On Freitag, 23. Januar 2015 15:21:34 CEST, Boudewijn Rempt wrote:

> Gerrit is just a kind of reviewboard with a git integration, 
> phabricator is a whole integrated development platform.


> And, apart from detail-by-detail comparisons, gerrit would be 
> an exceedingly bad choice for a community like KDE, with its 
> enormous diversity of skill levels. 
> Gerrit is uninviting and complicated.
That's actually nonsense.
It's as complicated as git - the only additions are the git hook to automatically add Change-Id's [1] and the "magic" refs/for/foobar branch which triggers as review.

Git has a pretty steep learning curve, though - that's correct.
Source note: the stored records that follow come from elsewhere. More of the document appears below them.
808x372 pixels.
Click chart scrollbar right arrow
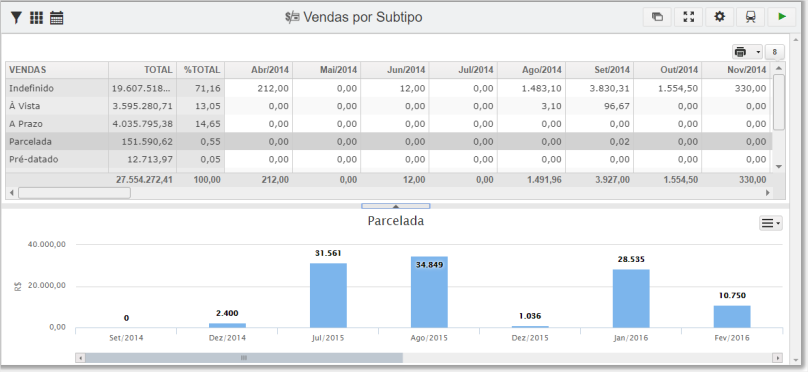[778, 358]

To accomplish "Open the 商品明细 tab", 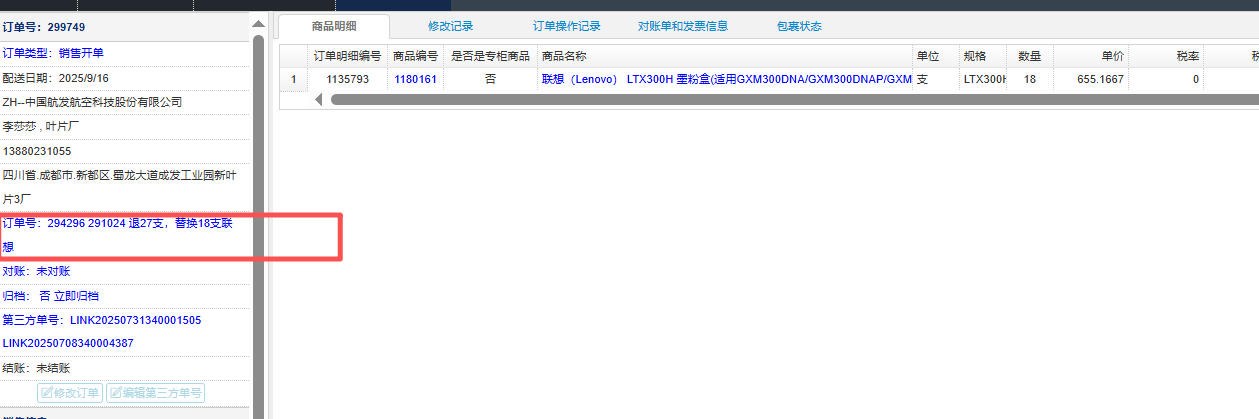I will (335, 26).
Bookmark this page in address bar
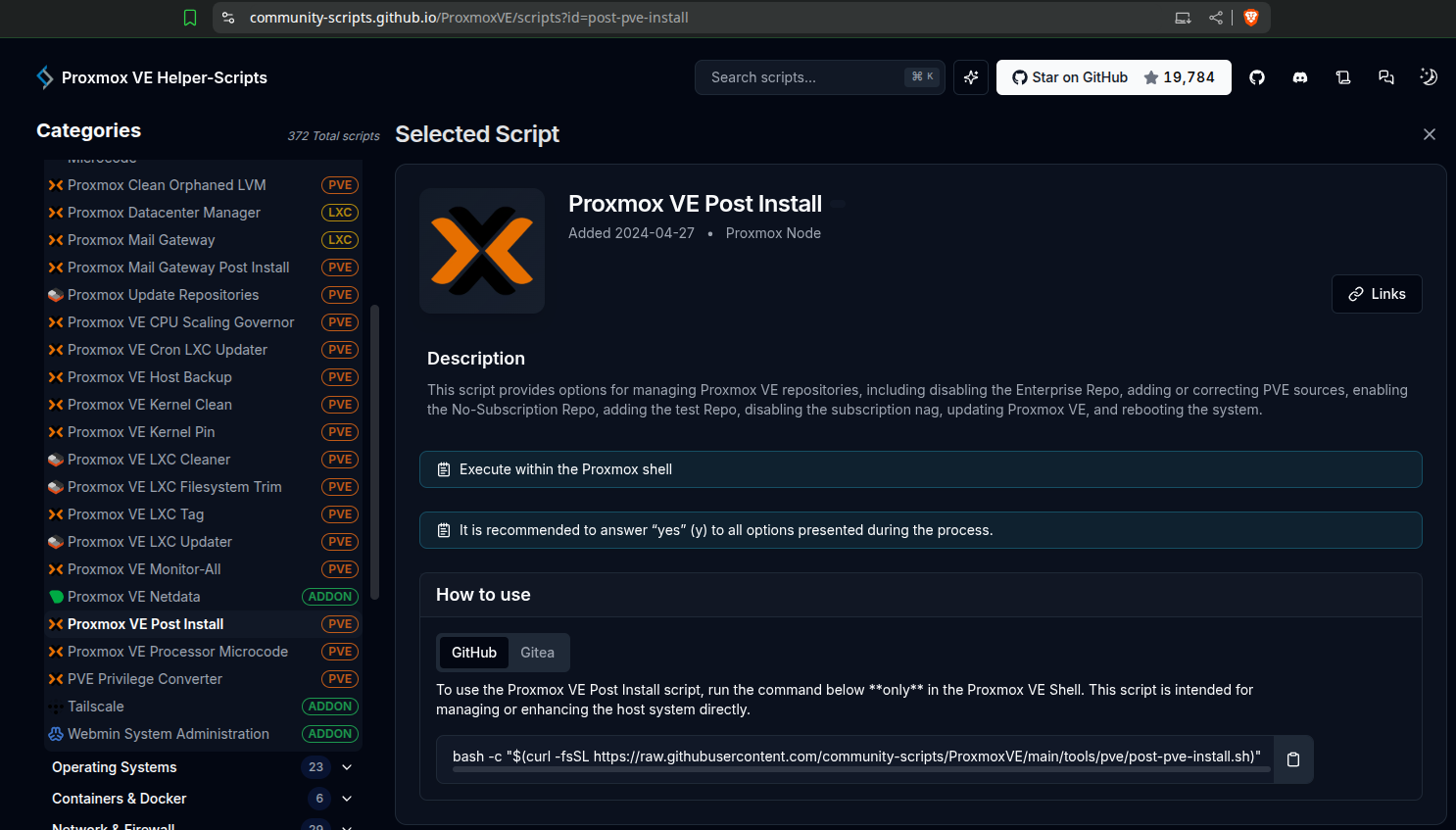The image size is (1456, 830). (x=190, y=18)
But it is also the SCM KDE uses (and it's not like hg would be simpler)
Git is also not to be dropped w/ phabricator (I assume) and actually, phabricator will introduce "yet another tool" to use and mix up with git commands.

> There is no way an artist who has a nice patch for Krita is 
> ever going to be able to inducted into becoming a Krita 
> developer if they have to follow
> instructions like this:
>
> https://techbase.kde.org/Development/Gerrit
If you had followed the discussion or at least looked at that feature matrix Milian started and that you liked to high-handedly deem as rubbish, you'd have noticed that webfrontends to upload patches (like suggested https://tools.wmflabs.org/gerrit-patch-uploader/) are available to follow a "download tarball, edit, diff files by hand and upload the patch" workflow.
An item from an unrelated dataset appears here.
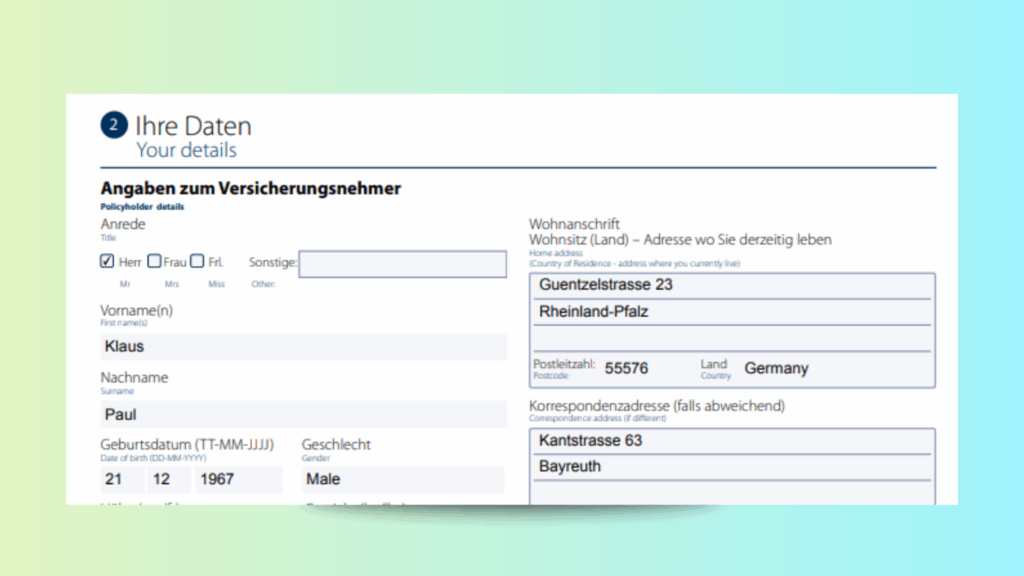
Task: Open the Geschlecht field showing Male
Action: 403,479
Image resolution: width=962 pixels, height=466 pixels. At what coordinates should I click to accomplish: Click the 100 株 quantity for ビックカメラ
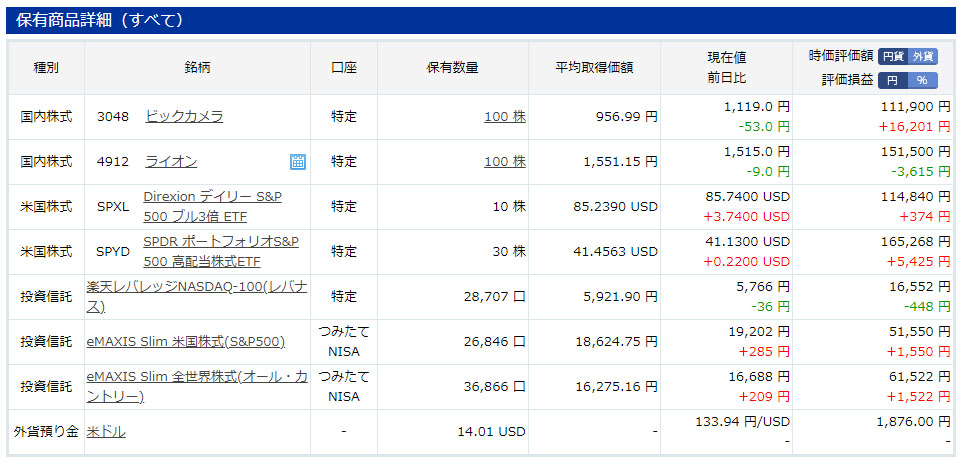click(x=504, y=117)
The reason that this is not the suggested approach in the techbase article is likely, that it is an incredibly inefficient approach that contradicts the very basic idea of SCM.

> But gerrit is not the answer to the question "what should our 
> future infrastructure be", because it's only a replacement for 
> reviewboard.

That is correct, but does not imply Phabricator would be.
It has no history on CI, the bug about loosing metainfo with on-behalf commits was finally commented by the assigned dev by "I don't care about this feature" and - talking about integration - it's bugtracker eg. does apparently not support suggesting duplicates [1] and is claimed to be a a11y problem [2]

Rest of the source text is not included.